Outside a Manhattan public high school, whose gymnasium has been turned into a shelter for up to 100 displaced storm victims, Jesus Flores says he is grateful to shelter workers, volunteers and the city.
“They give me very good help. They give me [a] bed. They give me a blanket. They give me food, everything. And I feel comfortable because I have a place to stay, and I can make it. It’s a good thing,” Flores said.
Like Flores, a Lower East Side resident named Jeffrey is grateful for the shelter, but says life there is hard.
“It’s uncomfortable for me. I can’t sleep well. I can’t go into the refrigerator like I do. I can’t cook my own food. I have to be supplied food. And we don’t know how long we’re gonna stay here either. It’s bad,” Jeffrey said.
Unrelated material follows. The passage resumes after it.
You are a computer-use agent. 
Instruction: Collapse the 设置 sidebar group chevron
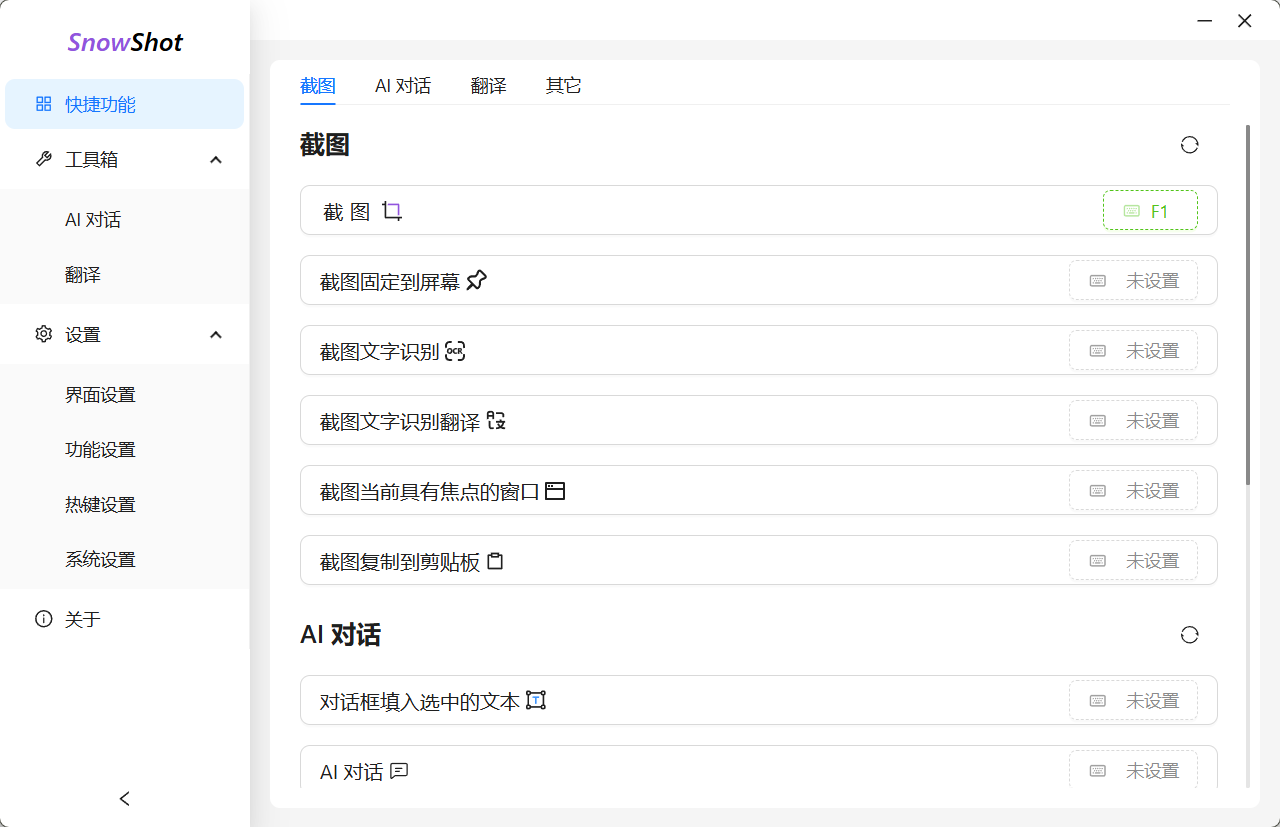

Linda Hilton is haunted by memories of Monday afternoon, when she was ordered to evacuate her apartment in advance of Hurricane Sandy.
“So I just packed up my necessary things like meds, myself, my coat and just rushed out of the house and I got on the bus. And the storm came, and lights were all dark and it was raining, and they told me down in my area is flooded. I’m still waiting for them to put on the light. Once they fix everything, I’ll be safe and happy to go home,” Hilton said.
One man, Felix, was part of a longstanding homeless camp downtown that was dispersed by police hours before the storm.
“So some people we have not seen since Sunday, and it’s kind of nerve-wracking,” Felix said.
Life inside the shelter can be nerve-wracking, says a city shelter staff member who requested anonymity because he is forbidden to speak with the press.
“When you have people living in cramped spaces for any length of time, there are going to be tensions. We have families on one side and on the other we have the street population, the homeless. We have a big problem with certain individuals, I would say [the] street population, and they have substance abuse problems and they’ve been very problematic to say the least,” Shelter said.
The shelter has been inundated with volunteers, and food and clothing donations from neighborhood well-wishers like Rebecca Garfein-Gellman.
“You feel a little helpless in a situation we’ve just had in our city. And to be able to do something for someone else, it makes me feel a little better. My heart is very broken right now,” Grafein-Fellman said.
Officials are not sure whether this shelter and others like it will remain open once the schools in which they are housed reopen.